The bill improves clarity, supply-chain visibility, and planning for grid security and domestic manufacturing—potentially strengthening reliability and jobs—but does so while increasing regulatory, contractual, and administrative burdens and centralizing oversight, which may raise costs and create short-term disruption and legal uncertainty.
Utilities, grid operators, and related stakeholders gain clearer governance and statutory definitions (including which federal committees and definitions apply) and an explicit multi-stakeholder framing (cybersecurity experts, ERO, ratepayer advocates), improving coordination for planning, compliance, and resilience.
Domestic manufacturers, miners, and energy workers are explicitly included in the generation and transmission supply chain and can receive targeted policy recommendations and opportunities, supporting domestic production, jobs, and workforce development.
Utilities and grid operators receive clearer intelligence on component shortages, risks, and mitigation steps, supporting improved electricity reliability and fewer service disruptions for consumers.
Companies, utilities, and energy workers may face increased regulatory scrutiny, new requirements, or incentive-driven policies stemming from reporting and definitions, raising compliance costs that can be passed to consumers.
Assessments that identify reliance on foreign entities of concern could prompt restrictive procurement policies that disrupt existing supply contracts and project timelines, causing short-term delays and higher costs.
Broad statutory cross-references and expanded definitions may create legal uncertainty for businesses until implementing guidance is issued, complicating planning and investment decisions.
Based on analysis of 3 sections of legislative text.
Requires DOE to assess and report periodically on the electricity generation and transmission supply chain, risks, foreign dependencies, workforce and manufacturing barriers, and recommendations to strengthen it.
Requires the Secretary of Energy to carry out periodic, stakeholder-informed assessments of the supply chain for electricity generation and transmission and to deliver a report to designated congressional committees within one year of enactment and periodically afterward.
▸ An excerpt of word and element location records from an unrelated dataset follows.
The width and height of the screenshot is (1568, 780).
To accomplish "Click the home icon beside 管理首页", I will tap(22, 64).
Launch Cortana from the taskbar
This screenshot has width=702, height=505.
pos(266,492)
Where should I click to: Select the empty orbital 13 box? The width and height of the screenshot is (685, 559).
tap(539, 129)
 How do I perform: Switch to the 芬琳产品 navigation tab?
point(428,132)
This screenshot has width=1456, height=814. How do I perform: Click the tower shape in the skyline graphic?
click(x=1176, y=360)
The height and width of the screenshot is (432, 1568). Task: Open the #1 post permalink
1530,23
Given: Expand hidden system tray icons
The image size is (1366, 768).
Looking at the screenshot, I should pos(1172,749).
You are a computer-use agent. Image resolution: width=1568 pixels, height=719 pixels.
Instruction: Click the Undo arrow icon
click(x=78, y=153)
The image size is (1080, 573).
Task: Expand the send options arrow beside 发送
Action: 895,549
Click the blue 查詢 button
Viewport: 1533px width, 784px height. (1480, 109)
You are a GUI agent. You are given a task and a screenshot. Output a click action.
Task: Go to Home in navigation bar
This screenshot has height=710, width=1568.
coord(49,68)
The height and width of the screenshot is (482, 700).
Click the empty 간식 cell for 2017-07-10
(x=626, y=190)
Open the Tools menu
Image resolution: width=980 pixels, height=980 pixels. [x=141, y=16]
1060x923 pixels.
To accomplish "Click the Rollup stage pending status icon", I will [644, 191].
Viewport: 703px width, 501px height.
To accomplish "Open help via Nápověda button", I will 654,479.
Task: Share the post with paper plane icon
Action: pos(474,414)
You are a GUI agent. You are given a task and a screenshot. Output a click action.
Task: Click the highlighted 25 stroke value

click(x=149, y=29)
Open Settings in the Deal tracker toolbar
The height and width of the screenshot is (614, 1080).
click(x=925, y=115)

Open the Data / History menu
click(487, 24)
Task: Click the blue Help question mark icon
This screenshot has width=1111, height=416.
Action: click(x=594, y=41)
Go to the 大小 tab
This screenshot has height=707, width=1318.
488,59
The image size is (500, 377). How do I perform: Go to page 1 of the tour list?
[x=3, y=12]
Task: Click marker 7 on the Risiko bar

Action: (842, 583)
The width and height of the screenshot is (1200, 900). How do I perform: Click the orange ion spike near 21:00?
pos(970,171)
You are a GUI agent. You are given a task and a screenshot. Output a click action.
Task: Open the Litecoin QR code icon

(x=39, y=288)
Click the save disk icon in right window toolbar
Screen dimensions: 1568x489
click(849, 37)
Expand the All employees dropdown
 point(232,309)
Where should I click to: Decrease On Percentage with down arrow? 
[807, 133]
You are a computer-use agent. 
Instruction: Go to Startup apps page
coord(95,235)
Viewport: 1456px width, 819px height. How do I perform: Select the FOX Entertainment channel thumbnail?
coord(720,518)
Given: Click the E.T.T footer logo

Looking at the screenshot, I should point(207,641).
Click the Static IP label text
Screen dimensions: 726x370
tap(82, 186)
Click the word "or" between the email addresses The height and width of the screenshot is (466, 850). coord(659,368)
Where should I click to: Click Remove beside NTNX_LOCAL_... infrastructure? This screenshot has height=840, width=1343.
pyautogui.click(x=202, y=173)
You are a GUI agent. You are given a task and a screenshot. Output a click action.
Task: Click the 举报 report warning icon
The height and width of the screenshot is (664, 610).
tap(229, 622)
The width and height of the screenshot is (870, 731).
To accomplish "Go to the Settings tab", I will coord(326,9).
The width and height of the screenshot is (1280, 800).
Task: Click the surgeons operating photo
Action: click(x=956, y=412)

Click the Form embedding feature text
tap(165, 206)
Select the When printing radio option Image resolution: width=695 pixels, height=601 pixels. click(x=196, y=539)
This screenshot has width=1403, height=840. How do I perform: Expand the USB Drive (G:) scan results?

The reports must identify trends, risks, vulnerabilities, reliance on foreign entities of concern, workforce and manufacturing barriers, and offer recommendations to strengthen and expand domestic supply chains. The law sets definitions for key terms, names which congressional committees will receive the reports, and requires consultation with a wide range of relevant stakeholders (utilities, manufacturers, cybersecurity experts, the Electric Reliability Organization, ratepayer advocates, and others). No specific new funding or appropriations are included in the text.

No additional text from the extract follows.